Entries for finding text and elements

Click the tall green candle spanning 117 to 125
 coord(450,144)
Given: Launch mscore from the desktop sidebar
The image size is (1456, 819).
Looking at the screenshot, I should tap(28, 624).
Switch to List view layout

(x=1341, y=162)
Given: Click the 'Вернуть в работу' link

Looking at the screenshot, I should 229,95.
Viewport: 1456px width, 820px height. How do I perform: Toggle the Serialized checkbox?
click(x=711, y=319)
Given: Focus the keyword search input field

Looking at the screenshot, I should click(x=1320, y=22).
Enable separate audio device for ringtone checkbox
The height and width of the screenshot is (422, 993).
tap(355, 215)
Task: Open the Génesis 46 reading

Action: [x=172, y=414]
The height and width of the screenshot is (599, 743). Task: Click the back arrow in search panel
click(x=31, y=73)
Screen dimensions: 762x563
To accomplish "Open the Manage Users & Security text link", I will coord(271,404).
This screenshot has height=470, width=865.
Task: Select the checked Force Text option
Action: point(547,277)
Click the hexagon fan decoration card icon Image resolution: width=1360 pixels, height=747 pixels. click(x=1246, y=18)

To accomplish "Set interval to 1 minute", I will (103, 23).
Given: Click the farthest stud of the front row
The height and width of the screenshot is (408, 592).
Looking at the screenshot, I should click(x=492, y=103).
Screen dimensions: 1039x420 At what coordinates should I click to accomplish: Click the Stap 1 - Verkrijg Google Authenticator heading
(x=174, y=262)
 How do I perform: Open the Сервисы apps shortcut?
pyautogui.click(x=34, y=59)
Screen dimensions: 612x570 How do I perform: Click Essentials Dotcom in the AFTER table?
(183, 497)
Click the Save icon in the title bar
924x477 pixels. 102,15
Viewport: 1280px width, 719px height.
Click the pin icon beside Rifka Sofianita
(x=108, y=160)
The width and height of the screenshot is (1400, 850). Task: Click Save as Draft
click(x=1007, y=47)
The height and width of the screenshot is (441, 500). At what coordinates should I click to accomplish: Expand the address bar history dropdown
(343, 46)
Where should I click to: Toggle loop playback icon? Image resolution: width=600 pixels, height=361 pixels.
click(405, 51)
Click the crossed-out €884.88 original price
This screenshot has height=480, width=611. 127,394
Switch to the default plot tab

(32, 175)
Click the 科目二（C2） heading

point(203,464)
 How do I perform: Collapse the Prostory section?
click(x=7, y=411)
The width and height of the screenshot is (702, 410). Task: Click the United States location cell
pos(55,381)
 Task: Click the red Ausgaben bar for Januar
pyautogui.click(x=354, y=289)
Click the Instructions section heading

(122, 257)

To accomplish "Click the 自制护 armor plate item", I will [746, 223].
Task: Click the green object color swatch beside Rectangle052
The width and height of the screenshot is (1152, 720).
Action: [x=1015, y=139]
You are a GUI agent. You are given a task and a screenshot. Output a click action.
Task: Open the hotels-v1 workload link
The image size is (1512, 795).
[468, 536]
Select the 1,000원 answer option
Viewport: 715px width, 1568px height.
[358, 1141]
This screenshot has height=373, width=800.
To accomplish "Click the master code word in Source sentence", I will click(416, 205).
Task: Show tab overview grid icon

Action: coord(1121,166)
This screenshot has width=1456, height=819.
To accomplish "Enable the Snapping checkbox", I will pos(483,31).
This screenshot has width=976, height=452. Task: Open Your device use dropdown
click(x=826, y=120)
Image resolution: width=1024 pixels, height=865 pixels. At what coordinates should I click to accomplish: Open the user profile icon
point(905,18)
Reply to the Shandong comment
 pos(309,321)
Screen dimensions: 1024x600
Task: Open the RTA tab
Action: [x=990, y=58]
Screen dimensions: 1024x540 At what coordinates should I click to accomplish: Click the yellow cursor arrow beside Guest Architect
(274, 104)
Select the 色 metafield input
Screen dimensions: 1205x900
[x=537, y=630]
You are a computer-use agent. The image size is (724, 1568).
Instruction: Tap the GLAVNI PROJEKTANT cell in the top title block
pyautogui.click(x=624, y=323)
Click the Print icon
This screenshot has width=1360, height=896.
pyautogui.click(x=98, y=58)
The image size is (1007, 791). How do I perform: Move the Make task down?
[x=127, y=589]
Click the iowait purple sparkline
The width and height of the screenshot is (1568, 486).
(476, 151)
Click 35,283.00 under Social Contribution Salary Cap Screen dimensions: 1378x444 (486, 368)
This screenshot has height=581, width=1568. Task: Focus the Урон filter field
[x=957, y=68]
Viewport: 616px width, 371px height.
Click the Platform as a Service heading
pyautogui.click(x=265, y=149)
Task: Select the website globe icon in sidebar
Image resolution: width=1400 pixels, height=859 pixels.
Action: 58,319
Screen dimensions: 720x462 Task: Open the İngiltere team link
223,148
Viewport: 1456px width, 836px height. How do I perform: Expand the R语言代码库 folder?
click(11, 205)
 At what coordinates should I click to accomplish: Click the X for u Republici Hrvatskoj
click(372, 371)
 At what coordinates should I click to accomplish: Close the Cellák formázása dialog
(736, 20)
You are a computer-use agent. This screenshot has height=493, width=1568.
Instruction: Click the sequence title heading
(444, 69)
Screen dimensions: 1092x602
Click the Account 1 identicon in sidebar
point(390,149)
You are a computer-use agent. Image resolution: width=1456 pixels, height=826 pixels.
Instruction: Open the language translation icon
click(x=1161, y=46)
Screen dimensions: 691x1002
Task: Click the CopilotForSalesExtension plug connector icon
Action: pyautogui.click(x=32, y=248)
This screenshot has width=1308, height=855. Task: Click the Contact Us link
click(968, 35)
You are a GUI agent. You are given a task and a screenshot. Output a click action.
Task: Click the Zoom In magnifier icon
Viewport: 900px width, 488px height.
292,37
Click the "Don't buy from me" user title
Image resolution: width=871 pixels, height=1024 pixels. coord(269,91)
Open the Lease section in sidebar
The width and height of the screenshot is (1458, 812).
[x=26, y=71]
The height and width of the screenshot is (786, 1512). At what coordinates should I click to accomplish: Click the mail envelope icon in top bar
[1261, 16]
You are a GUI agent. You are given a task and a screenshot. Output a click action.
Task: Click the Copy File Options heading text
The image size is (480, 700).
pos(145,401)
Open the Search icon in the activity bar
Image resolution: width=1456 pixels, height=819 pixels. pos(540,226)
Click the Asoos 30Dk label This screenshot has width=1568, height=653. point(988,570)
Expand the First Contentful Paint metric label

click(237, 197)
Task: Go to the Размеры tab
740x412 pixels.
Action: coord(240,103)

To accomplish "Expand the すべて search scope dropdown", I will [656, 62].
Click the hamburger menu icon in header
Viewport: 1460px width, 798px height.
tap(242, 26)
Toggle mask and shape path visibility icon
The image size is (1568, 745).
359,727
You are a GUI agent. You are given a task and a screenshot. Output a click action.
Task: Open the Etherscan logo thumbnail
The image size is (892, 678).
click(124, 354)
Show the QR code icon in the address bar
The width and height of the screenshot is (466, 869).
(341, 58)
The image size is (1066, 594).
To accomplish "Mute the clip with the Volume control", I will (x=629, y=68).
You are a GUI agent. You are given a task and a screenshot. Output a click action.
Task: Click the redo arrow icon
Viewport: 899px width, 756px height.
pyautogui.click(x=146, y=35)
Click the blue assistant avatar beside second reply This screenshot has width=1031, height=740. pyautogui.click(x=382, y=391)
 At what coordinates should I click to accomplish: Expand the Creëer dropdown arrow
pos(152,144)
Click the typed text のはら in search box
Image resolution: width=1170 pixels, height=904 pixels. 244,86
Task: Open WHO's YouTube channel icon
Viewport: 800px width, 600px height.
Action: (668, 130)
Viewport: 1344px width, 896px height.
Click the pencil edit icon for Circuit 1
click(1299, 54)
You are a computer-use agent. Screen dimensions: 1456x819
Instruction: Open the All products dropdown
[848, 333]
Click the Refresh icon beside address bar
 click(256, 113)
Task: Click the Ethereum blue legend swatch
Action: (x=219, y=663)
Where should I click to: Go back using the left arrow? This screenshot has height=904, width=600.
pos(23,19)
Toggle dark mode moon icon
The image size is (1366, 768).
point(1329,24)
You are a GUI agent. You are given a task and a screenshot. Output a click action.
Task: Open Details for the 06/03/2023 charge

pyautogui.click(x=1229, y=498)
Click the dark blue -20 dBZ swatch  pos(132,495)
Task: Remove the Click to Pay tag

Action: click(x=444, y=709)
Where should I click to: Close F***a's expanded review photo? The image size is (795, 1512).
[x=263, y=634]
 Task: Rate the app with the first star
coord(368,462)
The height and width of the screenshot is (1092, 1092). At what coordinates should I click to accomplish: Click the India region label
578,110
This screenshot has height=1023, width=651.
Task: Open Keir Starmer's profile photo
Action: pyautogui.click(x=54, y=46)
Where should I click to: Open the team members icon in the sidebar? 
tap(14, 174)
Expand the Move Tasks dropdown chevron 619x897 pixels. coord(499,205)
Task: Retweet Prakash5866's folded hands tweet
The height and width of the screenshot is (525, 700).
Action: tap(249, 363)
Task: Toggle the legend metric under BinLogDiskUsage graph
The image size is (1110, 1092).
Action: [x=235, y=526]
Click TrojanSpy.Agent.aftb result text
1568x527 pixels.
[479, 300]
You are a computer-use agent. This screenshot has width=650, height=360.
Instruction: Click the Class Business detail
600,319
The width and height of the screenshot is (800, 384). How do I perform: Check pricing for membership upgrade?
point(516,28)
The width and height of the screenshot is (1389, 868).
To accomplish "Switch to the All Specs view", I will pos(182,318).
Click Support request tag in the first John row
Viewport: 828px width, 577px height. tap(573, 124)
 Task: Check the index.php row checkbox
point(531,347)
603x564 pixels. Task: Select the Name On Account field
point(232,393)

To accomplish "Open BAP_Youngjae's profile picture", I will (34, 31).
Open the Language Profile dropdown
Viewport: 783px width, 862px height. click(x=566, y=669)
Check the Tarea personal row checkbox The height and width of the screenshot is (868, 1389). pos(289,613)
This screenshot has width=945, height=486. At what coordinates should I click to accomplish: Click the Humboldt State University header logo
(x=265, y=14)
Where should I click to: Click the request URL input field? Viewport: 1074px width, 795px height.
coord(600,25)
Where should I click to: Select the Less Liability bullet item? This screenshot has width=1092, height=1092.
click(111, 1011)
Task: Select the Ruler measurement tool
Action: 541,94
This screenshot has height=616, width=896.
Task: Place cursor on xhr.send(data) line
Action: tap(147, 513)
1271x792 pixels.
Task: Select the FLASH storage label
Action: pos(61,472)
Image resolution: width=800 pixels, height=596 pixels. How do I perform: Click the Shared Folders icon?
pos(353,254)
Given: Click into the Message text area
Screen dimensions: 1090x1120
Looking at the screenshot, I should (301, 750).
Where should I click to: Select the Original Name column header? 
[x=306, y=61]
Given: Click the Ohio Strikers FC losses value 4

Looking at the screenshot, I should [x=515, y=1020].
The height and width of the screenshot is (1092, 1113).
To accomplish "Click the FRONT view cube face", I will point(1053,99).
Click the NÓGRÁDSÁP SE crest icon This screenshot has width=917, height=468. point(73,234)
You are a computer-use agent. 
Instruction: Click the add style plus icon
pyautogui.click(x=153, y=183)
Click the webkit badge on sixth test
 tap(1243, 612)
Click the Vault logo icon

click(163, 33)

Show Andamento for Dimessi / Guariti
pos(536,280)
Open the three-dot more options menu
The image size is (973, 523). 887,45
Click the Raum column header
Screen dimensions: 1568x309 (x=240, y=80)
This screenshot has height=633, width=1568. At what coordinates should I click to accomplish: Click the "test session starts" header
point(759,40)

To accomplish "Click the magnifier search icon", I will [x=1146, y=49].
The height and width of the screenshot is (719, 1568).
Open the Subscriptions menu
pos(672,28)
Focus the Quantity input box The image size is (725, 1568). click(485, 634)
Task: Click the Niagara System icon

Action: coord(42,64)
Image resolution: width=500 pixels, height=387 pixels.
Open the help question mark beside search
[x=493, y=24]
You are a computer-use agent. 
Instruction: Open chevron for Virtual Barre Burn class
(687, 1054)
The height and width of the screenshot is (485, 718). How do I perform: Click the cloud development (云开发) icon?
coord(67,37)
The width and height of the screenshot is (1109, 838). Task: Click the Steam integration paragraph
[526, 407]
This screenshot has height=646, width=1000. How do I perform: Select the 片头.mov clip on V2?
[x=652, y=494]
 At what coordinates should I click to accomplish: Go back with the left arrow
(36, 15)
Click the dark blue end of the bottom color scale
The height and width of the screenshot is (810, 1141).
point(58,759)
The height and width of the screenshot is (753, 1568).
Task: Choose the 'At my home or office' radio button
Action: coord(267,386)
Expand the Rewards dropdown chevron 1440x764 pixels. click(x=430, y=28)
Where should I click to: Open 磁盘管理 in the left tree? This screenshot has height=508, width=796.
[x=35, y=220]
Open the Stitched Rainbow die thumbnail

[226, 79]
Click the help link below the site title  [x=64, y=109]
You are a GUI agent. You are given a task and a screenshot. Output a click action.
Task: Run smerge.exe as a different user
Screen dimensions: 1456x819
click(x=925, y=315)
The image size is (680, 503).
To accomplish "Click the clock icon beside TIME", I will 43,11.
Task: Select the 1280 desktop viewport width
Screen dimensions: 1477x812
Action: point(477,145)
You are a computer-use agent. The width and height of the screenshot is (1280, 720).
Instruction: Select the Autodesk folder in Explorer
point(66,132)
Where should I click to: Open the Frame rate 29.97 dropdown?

Your instructions
Please return the lines starting at "Select the 1,000원 answer option" and ending at "Action: [x=990, y=58]", copied exactly, with both of those lines included.

Answer for this exercise
Select the 1,000원 answer option
Viewport: 715px width, 1568px height.
[358, 1141]
This screenshot has height=373, width=800.
To accomplish "Click the master code word in Source sentence", I will click(416, 205).
Task: Show tab overview grid icon

Action: coord(1121,166)
This screenshot has width=1456, height=819.
To accomplish "Enable the Snapping checkbox", I will pos(483,31).
This screenshot has width=976, height=452. Task: Open Your device use dropdown
click(x=826, y=120)
Image resolution: width=1024 pixels, height=865 pixels. At what coordinates should I click to accomplish: Open the user profile icon
point(905,18)
Reply to the Shandong comment
 pos(309,321)
Screen dimensions: 1024x600
Task: Open the RTA tab
Action: [x=990, y=58]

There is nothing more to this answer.